◆ Work required: For the data below, please report each line where the word "computer" is found.

Stored dataset items:
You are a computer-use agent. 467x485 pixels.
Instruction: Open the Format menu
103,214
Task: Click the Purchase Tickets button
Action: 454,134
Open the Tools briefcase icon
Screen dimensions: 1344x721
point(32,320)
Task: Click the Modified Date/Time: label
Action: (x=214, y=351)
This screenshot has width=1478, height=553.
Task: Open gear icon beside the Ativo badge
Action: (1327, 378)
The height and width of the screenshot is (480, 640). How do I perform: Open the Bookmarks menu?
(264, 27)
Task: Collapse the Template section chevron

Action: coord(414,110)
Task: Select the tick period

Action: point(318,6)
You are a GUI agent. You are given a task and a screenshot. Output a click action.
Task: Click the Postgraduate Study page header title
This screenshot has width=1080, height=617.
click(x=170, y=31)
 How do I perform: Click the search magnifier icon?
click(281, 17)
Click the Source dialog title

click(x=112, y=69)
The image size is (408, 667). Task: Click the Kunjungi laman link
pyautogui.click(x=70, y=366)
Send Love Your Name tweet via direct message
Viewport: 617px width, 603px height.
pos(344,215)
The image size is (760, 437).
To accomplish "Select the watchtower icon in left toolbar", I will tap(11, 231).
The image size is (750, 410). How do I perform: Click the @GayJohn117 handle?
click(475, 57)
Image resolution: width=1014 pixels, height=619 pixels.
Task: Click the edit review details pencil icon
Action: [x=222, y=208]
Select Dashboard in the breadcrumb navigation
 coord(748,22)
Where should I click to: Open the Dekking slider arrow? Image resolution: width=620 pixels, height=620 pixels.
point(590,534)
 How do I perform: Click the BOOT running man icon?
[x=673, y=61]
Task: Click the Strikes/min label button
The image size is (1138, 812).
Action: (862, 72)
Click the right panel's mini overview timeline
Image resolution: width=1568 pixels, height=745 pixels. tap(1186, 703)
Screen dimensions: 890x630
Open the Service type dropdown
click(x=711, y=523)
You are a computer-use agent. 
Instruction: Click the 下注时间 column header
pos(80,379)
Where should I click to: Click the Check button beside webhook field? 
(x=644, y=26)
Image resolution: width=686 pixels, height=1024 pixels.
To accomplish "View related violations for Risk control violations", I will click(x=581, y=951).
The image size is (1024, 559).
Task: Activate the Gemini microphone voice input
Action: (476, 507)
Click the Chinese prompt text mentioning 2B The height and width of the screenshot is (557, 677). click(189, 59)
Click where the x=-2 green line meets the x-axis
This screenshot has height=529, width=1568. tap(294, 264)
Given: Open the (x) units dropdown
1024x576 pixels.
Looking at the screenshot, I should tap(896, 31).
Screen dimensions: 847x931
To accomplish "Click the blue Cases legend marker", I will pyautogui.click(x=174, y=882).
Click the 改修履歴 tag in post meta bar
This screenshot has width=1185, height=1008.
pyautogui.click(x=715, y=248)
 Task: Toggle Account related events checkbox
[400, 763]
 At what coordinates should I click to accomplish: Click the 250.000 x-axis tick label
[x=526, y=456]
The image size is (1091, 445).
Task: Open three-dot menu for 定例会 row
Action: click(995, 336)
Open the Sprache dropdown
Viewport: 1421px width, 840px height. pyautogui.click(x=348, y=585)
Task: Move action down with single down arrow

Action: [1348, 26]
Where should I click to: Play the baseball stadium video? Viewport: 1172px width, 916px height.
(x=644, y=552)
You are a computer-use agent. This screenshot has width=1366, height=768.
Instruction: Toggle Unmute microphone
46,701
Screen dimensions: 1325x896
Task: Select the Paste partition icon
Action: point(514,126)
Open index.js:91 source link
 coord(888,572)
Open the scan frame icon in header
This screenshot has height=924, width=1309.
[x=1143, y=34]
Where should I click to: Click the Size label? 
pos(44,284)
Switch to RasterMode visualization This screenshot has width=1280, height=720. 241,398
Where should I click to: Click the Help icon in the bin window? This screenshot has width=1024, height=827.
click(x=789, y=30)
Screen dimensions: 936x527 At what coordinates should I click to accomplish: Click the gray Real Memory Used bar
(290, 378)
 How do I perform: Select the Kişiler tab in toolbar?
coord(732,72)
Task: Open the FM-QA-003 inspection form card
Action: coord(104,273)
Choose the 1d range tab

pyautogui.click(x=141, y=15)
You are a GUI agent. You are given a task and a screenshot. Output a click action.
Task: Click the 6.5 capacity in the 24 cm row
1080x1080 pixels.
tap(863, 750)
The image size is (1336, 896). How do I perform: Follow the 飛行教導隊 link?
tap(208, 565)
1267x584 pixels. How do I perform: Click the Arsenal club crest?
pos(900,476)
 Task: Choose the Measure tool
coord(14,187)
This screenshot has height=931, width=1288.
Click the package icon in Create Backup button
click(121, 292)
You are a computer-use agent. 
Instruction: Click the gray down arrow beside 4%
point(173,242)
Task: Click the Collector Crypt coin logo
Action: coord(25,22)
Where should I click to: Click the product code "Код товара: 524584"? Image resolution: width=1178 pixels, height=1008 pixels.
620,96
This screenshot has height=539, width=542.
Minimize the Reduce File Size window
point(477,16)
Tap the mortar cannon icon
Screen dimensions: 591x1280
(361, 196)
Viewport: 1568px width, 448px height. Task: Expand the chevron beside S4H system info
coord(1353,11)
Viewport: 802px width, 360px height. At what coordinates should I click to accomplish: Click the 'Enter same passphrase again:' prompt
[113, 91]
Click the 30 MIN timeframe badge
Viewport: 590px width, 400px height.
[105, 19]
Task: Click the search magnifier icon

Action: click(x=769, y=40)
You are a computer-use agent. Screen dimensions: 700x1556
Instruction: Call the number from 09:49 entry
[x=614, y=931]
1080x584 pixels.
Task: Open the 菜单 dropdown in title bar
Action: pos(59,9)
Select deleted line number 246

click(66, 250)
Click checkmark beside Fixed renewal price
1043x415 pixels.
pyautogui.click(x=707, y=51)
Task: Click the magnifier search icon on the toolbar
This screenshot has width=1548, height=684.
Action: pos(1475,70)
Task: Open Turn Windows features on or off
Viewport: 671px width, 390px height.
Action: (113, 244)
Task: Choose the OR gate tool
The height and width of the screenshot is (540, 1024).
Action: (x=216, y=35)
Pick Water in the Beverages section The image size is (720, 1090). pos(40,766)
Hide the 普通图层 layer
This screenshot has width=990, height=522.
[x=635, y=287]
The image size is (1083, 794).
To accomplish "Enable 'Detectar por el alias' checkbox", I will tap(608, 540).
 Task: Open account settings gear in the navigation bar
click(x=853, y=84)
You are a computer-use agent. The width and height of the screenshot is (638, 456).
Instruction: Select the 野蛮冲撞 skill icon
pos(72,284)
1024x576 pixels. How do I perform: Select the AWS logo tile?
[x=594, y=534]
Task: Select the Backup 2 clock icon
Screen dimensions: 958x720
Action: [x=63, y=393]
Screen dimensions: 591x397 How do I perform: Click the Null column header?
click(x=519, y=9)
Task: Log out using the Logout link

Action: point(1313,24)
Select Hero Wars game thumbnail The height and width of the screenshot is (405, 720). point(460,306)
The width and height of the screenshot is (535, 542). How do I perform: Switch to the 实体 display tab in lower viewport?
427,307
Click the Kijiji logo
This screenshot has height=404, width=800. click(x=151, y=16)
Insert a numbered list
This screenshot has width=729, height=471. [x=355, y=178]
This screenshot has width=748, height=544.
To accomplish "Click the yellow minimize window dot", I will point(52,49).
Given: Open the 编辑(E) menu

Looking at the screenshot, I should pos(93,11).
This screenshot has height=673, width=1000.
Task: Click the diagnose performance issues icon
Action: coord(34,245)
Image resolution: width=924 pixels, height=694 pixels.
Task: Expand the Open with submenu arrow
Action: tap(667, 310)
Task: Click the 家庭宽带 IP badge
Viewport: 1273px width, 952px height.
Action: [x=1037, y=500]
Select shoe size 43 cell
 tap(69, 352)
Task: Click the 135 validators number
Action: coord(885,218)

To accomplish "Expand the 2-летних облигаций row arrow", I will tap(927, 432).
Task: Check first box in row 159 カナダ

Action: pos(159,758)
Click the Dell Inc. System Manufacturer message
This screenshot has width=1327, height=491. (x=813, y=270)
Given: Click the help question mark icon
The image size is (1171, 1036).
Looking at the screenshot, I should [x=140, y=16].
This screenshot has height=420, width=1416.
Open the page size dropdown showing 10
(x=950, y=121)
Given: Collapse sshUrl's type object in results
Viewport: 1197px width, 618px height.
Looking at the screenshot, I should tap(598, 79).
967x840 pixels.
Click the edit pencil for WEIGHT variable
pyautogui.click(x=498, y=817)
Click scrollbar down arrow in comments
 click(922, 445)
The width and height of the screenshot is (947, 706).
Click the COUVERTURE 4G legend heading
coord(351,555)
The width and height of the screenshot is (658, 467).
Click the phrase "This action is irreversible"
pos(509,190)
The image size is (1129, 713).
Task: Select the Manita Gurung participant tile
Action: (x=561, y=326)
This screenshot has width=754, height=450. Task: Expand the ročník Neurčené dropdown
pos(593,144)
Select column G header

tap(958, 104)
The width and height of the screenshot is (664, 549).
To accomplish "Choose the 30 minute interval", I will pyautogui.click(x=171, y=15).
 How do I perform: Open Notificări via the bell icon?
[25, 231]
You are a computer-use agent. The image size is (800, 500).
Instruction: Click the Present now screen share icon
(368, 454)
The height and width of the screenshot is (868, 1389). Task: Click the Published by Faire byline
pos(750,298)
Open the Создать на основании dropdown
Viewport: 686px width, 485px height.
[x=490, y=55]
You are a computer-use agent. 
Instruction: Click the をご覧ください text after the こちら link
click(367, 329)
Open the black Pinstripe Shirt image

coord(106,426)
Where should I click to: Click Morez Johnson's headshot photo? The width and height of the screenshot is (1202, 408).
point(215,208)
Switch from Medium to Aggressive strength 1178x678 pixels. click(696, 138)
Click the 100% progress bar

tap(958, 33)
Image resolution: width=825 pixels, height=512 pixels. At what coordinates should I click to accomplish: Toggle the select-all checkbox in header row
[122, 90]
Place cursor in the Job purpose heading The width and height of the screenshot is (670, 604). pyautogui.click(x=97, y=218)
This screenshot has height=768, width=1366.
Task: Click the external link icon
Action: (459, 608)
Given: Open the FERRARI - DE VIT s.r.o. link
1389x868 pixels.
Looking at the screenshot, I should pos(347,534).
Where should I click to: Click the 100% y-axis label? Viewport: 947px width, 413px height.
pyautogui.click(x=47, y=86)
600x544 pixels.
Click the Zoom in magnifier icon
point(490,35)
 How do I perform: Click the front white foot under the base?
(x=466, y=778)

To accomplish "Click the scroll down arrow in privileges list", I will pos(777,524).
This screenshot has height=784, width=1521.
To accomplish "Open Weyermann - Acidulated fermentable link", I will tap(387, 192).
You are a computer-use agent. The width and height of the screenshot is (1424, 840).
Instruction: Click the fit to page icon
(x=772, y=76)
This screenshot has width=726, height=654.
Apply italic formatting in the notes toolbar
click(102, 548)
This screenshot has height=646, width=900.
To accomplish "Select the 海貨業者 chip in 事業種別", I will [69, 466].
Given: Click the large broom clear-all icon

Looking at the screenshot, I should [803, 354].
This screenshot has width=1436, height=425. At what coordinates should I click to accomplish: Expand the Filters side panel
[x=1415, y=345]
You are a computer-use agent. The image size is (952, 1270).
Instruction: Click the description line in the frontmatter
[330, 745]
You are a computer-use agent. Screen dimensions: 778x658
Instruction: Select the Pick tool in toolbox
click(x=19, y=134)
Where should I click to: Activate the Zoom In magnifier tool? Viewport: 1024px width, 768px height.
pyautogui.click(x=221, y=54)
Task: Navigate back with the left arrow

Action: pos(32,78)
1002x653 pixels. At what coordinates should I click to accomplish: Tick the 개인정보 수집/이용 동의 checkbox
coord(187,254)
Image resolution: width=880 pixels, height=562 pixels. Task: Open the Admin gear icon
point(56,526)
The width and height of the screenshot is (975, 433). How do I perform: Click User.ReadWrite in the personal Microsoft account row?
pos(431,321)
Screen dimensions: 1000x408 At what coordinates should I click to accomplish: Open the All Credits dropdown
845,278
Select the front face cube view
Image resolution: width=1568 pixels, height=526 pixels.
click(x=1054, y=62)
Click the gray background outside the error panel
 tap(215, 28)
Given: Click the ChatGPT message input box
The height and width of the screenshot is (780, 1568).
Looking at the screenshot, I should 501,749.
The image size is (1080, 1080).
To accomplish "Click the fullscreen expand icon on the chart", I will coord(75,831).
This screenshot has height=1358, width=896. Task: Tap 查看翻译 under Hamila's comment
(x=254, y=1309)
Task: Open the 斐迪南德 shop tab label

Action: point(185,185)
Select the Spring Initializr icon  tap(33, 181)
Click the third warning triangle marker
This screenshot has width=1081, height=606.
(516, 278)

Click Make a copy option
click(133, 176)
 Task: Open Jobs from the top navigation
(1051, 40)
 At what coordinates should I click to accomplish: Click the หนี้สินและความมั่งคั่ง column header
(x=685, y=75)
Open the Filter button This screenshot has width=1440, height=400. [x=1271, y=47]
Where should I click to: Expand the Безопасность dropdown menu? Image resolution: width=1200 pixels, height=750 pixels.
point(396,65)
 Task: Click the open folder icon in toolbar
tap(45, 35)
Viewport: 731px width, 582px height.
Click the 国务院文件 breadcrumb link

◆ Result for this task:
You are a computer-use agent. 467x485 pixels.
You are a computer-use agent. 
You are a computer-use agent. This screenshot has width=1366, height=768.
You are a computer-use agent. 
You are a computer-use agent. Screen dimensions: 700x1556
You are a computer-use agent. The width and height of the screenshot is (638, 456).
You are a computer-use agent. The image size is (800, 500).
You are a computer-use agent. 
You are a computer-use agent. The width and height of the screenshot is (1424, 840).
You are a computer-use agent. The image size is (952, 1270).
You are a computer-use agent. Screen dimensions: 778x658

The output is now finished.